### Task goal
Find every line in the records below that holds the word "computer" and copy it.

▼

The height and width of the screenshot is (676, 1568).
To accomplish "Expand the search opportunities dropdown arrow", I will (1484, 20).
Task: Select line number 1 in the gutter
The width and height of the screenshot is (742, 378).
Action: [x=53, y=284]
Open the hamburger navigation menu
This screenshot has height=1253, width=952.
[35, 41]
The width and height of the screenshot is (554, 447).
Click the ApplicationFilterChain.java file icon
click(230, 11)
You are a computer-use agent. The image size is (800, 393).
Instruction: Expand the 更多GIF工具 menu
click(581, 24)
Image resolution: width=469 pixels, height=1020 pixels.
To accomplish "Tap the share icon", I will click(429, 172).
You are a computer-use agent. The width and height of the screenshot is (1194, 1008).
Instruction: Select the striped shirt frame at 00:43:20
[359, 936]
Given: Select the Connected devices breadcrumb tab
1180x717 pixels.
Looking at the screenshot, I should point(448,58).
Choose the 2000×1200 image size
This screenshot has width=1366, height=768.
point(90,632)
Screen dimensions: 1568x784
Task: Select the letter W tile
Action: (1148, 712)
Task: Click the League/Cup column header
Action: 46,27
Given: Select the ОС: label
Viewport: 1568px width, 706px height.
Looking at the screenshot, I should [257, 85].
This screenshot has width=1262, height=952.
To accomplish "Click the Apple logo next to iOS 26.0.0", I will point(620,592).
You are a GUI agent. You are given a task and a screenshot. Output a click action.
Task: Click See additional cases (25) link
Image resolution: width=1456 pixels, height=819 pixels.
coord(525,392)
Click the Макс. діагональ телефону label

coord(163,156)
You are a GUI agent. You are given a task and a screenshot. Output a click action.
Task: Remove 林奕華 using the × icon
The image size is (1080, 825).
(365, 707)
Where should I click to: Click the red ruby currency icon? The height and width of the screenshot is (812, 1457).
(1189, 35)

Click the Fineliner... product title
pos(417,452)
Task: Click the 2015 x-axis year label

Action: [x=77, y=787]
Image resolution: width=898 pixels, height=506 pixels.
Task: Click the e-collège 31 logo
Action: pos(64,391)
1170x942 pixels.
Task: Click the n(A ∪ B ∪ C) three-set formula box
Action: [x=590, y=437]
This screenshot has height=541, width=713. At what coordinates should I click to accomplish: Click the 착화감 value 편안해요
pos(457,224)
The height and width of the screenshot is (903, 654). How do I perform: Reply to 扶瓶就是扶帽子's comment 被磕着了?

▲

### Exercise answer
You are a computer-use agent. The image size is (800, 393).
You are a computer-use agent. The width and height of the screenshot is (1194, 1008).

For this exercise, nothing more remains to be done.